■ The problem
For the entries below, work out how many lines contain the string "list" and write only the number.

■ Data for review
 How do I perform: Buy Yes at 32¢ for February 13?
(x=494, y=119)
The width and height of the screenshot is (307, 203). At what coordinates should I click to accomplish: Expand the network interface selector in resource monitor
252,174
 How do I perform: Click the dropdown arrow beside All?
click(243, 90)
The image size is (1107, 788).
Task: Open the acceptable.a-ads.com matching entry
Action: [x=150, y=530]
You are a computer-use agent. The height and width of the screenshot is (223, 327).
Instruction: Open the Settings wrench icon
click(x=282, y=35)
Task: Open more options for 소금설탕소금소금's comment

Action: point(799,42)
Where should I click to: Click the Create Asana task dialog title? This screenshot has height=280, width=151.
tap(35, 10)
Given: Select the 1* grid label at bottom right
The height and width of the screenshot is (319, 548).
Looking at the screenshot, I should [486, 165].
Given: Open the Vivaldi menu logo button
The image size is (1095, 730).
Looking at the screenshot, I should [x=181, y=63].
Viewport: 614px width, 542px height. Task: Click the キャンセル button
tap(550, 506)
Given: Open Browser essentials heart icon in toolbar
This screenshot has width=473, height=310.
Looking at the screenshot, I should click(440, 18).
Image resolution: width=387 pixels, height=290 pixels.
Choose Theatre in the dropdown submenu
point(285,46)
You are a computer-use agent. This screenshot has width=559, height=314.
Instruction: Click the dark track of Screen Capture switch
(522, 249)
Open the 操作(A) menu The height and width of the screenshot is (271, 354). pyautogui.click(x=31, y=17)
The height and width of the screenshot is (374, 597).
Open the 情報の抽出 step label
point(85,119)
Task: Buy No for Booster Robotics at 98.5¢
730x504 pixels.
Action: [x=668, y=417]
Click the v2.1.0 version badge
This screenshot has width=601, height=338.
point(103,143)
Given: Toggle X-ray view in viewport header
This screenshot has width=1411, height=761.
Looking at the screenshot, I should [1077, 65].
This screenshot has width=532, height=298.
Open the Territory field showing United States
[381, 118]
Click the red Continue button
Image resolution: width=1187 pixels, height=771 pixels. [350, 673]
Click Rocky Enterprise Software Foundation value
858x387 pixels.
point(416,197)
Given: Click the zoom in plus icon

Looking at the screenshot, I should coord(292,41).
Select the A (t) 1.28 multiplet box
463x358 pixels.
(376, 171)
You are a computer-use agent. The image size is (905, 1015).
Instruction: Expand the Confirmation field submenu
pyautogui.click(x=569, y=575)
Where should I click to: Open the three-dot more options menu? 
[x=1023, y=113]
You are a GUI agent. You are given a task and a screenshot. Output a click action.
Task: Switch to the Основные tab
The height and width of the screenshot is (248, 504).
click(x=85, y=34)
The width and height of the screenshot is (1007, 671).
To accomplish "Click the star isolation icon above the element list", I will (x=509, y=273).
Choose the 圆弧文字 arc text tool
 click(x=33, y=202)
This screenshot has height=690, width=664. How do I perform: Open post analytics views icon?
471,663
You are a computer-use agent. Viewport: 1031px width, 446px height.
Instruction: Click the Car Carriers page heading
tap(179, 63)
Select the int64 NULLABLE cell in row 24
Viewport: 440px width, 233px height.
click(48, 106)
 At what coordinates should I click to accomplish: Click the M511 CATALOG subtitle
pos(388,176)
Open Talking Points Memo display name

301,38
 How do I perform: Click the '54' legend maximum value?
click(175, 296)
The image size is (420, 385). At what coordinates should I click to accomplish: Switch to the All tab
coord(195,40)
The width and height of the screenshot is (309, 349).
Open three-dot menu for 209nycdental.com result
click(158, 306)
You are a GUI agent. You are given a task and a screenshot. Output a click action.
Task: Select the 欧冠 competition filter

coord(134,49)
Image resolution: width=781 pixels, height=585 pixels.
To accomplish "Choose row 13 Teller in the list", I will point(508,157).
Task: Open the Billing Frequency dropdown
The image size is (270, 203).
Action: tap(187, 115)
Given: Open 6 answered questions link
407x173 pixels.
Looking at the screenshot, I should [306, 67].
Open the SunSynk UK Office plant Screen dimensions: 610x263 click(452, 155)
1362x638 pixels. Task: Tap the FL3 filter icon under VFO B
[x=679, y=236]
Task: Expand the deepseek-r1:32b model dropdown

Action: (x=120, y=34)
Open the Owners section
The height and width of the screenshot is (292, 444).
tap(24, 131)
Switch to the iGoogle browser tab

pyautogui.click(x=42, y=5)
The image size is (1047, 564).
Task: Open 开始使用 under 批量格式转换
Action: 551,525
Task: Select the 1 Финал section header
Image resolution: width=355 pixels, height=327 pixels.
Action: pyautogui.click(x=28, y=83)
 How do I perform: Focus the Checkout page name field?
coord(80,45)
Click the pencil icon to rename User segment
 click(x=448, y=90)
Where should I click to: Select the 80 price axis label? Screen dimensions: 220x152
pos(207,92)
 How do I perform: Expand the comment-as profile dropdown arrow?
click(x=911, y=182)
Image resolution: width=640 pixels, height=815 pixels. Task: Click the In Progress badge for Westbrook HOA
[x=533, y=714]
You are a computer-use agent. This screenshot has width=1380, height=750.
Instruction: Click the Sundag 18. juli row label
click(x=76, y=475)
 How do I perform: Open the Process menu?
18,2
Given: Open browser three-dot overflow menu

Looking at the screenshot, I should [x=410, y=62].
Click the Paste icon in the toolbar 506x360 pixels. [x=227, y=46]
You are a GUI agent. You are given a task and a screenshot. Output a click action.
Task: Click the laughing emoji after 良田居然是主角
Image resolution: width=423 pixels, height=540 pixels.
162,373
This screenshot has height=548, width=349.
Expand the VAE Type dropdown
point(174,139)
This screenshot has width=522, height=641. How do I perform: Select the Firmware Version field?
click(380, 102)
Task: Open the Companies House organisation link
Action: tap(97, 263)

■ Final answer
2